In 2012 there was an outcry, which is still echoing, about the decision by the two big retailers in Australia to dramatically reduce the price of their home milk brand to just a $1 per litre.
This was effectively the first salvo in the price reduction war that has now had Coles permanently reducing 100 products in it’s supermarkets and now having the same price reduction for Milk in it’s convenience store outlets.
For customers this can amount to significant savings each week and has driven prices of items at other supermarkets down as well, making the budget just a little less stretched for most homes. So it is a win, right?
The problem is that the lower prices are either meaning that suppliers are now going to be paid less so that the supermarkets can keep their normal margins, or the supermarkets are absorbing the loss in order to drive traffic into their stores.
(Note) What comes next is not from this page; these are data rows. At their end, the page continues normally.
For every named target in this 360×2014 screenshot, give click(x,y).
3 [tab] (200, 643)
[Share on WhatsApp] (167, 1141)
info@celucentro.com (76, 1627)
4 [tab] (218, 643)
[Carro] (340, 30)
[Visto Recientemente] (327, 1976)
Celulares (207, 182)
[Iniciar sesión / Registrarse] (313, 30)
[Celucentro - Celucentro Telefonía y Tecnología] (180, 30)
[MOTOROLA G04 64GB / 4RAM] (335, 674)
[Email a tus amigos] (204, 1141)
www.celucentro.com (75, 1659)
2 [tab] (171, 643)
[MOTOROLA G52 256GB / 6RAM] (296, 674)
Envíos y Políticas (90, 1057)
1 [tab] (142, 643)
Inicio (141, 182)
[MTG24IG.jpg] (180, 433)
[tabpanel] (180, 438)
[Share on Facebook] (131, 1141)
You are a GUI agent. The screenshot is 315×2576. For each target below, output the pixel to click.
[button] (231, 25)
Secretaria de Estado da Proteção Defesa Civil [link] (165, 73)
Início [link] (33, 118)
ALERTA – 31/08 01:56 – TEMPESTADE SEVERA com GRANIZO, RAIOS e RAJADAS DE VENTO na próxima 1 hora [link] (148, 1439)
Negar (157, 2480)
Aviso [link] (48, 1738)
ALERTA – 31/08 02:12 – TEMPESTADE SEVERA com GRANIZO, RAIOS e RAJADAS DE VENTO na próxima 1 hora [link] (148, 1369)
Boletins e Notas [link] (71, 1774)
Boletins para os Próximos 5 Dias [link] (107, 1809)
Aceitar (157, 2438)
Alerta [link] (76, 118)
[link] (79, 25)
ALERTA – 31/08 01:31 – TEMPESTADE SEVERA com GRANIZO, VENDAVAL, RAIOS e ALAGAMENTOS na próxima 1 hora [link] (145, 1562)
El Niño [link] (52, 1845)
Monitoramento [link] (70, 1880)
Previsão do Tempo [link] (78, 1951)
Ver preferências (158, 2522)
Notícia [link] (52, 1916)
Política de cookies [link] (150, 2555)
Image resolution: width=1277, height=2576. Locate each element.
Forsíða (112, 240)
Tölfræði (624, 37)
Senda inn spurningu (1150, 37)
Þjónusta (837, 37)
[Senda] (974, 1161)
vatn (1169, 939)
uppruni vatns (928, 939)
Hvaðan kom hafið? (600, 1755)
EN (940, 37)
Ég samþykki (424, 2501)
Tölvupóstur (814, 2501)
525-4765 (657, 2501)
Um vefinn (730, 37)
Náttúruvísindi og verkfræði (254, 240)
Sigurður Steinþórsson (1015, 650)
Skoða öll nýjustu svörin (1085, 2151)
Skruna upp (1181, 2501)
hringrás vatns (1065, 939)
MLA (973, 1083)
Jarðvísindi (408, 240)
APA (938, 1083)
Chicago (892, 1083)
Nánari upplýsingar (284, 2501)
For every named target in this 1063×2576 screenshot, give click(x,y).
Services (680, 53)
If suppliers are being paid less and costs like grain and feed are going up (as they have over the last year due to a rise from the US), how are businesses like the milk farmers to continue to grow or even survive?
The outcry that has been heard about the price drops has been coming not only from farmers and their associations but also from consumer groups. One of the questions being asked by all of these critics is “if the farmers go, where is the product going to come from?” The answer is obviously overseas.
Australians are inherently bias toward purchasing Australian products, so this price reduction could be a long term gamble on the part of the retailers. There is also a strong feeling in the community that they do not want to have cheaper prices if it means that farmers and others suffer as a result.
Therefore is the reduction of prices actually a good thing for all of us?
With this new price drop on the 100 products by Coles, the Merchandise Director, John Durkan, is certain that it will be good for suppliers as people rush to buy the lower priced items. This will cause increased demand and therefore sales for the suppliers. The basic principle seems to be that there may be a lower price being paid to the suppliers but because of the increased demand the suppliers will still be fine.
There is an Australian saying “that the proof of the pudding is in the eating”. This means that we simply have to wait to find out whether the prediction of increased sales is actually going to have the beneficial effect that is being predicted or if the farmers and their associations are right.